(Beginning of Given information)
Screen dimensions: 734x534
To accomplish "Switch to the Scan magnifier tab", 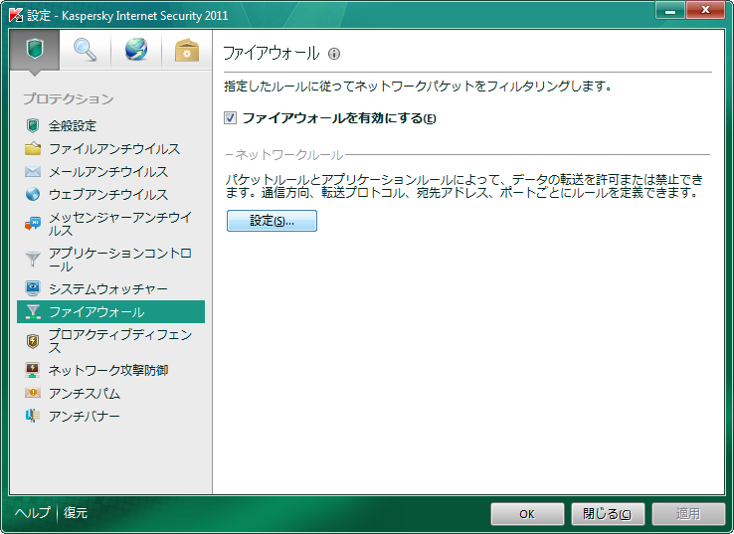I will 85,51.
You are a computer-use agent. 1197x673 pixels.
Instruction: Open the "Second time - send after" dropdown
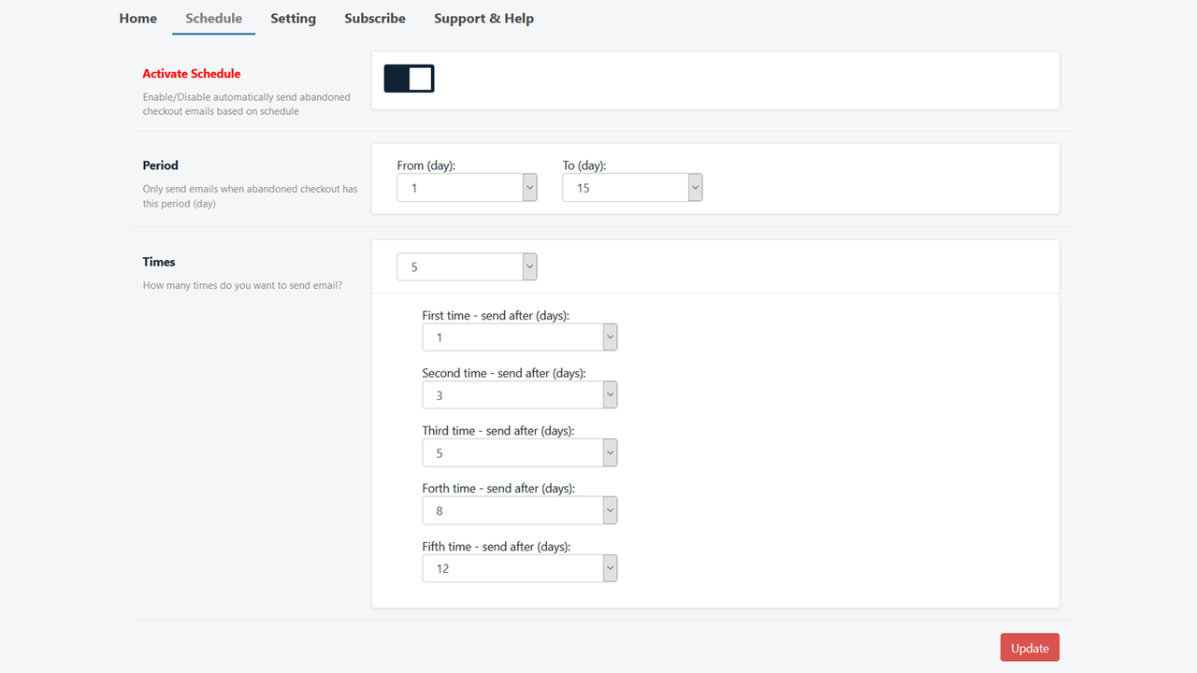click(609, 394)
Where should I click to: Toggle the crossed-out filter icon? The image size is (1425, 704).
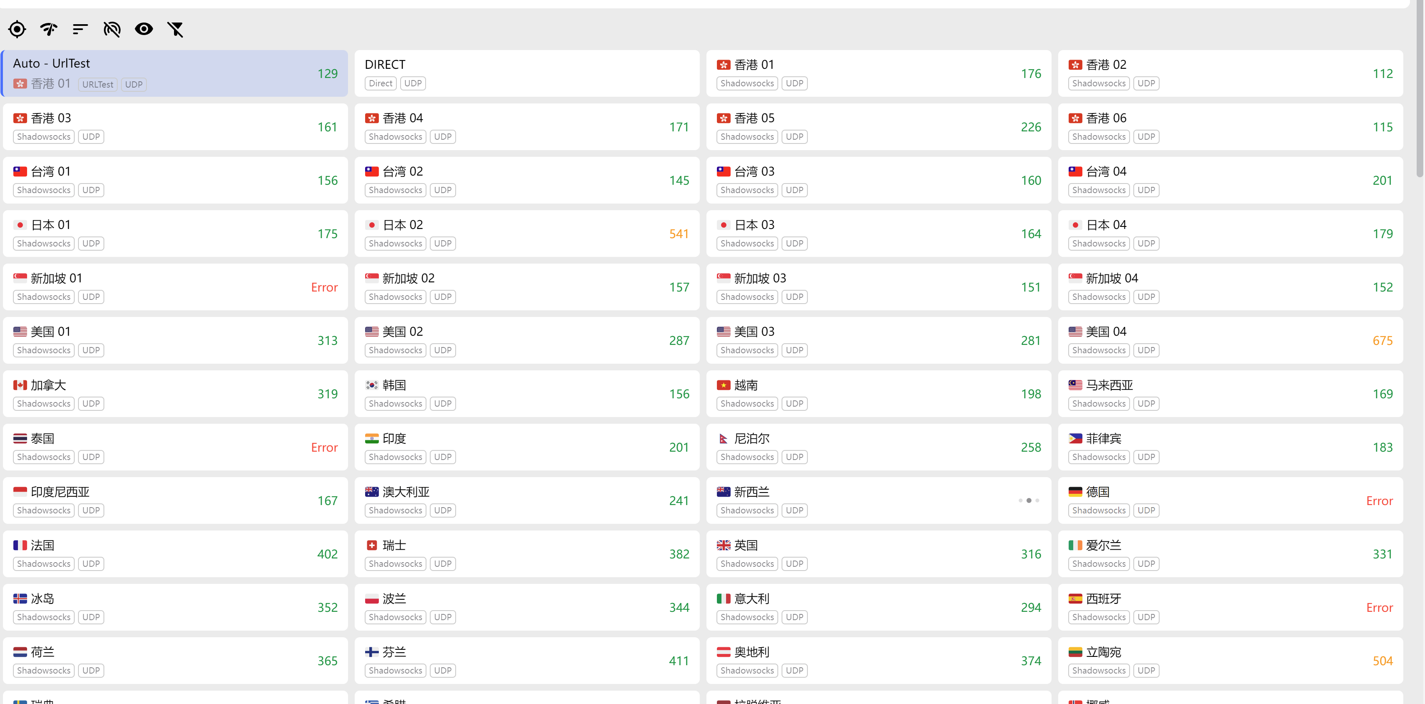(x=175, y=29)
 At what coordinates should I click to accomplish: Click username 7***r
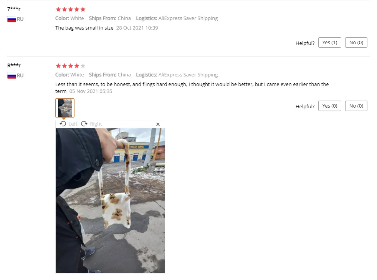coord(14,9)
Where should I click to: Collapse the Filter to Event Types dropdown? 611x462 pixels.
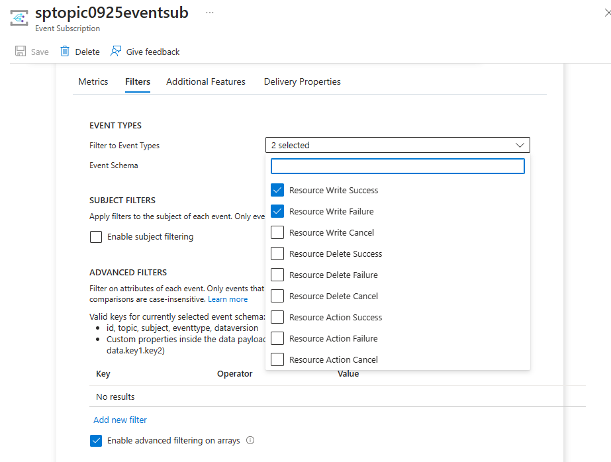[x=520, y=146]
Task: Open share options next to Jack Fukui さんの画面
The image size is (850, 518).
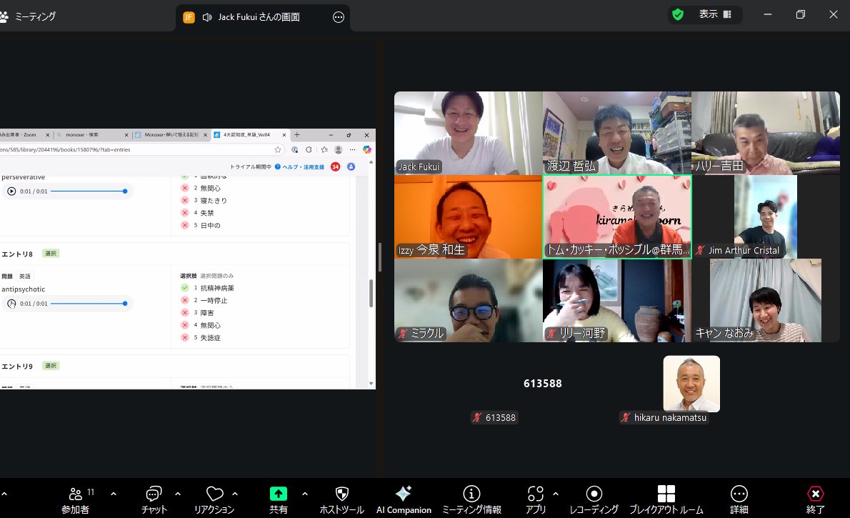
(End of Given information)
:: Instructions to follow ::
Please output the lines from the line that holds "Where should I click to: Collapse" through the final line of the material above, both included. Each line must match exactly, and pictures must be excluded.

:: Answer for the task ::
Where should I click to: Collapse the Filter to Event Types dropdown? 611x462 pixels.
[x=520, y=146]
Task: Open share options next to Jack Fukui さんの画面
The image size is (850, 518).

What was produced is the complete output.